:: Assignment ::
Each record below must be returned exactly, with no line left out.

Saved entries:
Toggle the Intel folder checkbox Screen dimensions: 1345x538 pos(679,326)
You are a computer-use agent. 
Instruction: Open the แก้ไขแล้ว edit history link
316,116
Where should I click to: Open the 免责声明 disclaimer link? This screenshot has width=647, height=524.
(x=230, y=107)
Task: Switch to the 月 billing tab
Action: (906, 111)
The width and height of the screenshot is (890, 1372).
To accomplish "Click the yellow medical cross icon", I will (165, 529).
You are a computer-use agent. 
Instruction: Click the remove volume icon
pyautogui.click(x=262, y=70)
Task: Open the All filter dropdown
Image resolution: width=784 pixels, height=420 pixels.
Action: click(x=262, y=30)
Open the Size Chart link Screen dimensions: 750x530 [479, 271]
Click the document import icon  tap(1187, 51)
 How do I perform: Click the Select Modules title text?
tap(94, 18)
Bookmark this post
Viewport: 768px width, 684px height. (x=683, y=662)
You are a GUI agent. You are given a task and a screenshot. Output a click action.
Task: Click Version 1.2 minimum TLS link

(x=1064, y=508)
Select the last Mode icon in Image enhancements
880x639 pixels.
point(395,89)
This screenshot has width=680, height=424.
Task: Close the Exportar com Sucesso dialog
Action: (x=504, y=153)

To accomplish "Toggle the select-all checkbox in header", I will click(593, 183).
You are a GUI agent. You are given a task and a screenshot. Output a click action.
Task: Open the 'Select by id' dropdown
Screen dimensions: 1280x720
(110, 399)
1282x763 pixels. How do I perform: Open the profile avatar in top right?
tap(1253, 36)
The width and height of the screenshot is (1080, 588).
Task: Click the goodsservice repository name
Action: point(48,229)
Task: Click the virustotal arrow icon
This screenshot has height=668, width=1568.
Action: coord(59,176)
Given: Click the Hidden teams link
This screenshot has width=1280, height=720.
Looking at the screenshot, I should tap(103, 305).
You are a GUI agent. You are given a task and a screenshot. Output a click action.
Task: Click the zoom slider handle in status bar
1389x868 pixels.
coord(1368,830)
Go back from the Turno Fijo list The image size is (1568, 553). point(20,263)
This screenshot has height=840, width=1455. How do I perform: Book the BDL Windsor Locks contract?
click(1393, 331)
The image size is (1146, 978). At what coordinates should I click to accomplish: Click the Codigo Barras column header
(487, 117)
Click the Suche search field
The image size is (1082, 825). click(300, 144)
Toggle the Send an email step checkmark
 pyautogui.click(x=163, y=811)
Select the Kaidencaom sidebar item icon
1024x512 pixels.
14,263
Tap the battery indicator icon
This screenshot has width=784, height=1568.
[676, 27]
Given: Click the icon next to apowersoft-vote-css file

:: Written answer ::
Toggle the Intel folder checkbox Screen dimensions: 1345x538 pos(679,326)
You are a computer-use agent. 
Instruction: Open the แก้ไขแล้ว edit history link
316,116
Where should I click to: Open the 免责声明 disclaimer link? This screenshot has width=647, height=524.
(x=230, y=107)
Task: Switch to the 月 billing tab
Action: (906, 111)
The width and height of the screenshot is (890, 1372).
To accomplish "Click the yellow medical cross icon", I will (165, 529).
You are a computer-use agent. 
Instruction: Click the remove volume icon
pyautogui.click(x=262, y=70)
Task: Open the All filter dropdown
Image resolution: width=784 pixels, height=420 pixels.
Action: click(x=262, y=30)
Open the Size Chart link Screen dimensions: 750x530 [479, 271]
Click the document import icon  tap(1187, 51)
 How do I perform: Click the Select Modules title text?
tap(94, 18)
Bookmark this post
Viewport: 768px width, 684px height. (x=683, y=662)
You are a GUI agent. You are given a task and a screenshot. Output a click action.
Task: Click Version 1.2 minimum TLS link

(x=1064, y=508)
Select the last Mode icon in Image enhancements
880x639 pixels.
point(395,89)
This screenshot has width=680, height=424.
Task: Close the Exportar com Sucesso dialog
Action: (x=504, y=153)

To accomplish "Toggle the select-all checkbox in header", I will click(593, 183).
You are a GUI agent. You are given a task and a screenshot. Output a click action.
Task: Open the 'Select by id' dropdown
Screen dimensions: 1280x720
(110, 399)
1282x763 pixels. How do I perform: Open the profile avatar in top right?
tap(1253, 36)
The width and height of the screenshot is (1080, 588).
Task: Click the goodsservice repository name
Action: point(48,229)
Task: Click the virustotal arrow icon
This screenshot has height=668, width=1568.
Action: coord(59,176)
Given: Click the Hidden teams link
This screenshot has width=1280, height=720.
Looking at the screenshot, I should tap(103, 305).
You are a GUI agent. You are given a task and a screenshot. Output a click action.
Task: Click the zoom slider handle in status bar
1389x868 pixels.
coord(1368,830)
Go back from the Turno Fijo list The image size is (1568, 553). point(20,263)
This screenshot has height=840, width=1455. How do I perform: Book the BDL Windsor Locks contract?
click(1393, 331)
The image size is (1146, 978). At what coordinates should I click to accomplish: Click the Codigo Barras column header
(487, 117)
Click the Suche search field
The image size is (1082, 825). click(300, 144)
Toggle the Send an email step checkmark
 pyautogui.click(x=163, y=811)
Select the Kaidencaom sidebar item icon
1024x512 pixels.
14,263
Tap the battery indicator icon
This screenshot has width=784, height=1568.
[676, 27]
Given: Click the icon next to apowersoft-vote-css file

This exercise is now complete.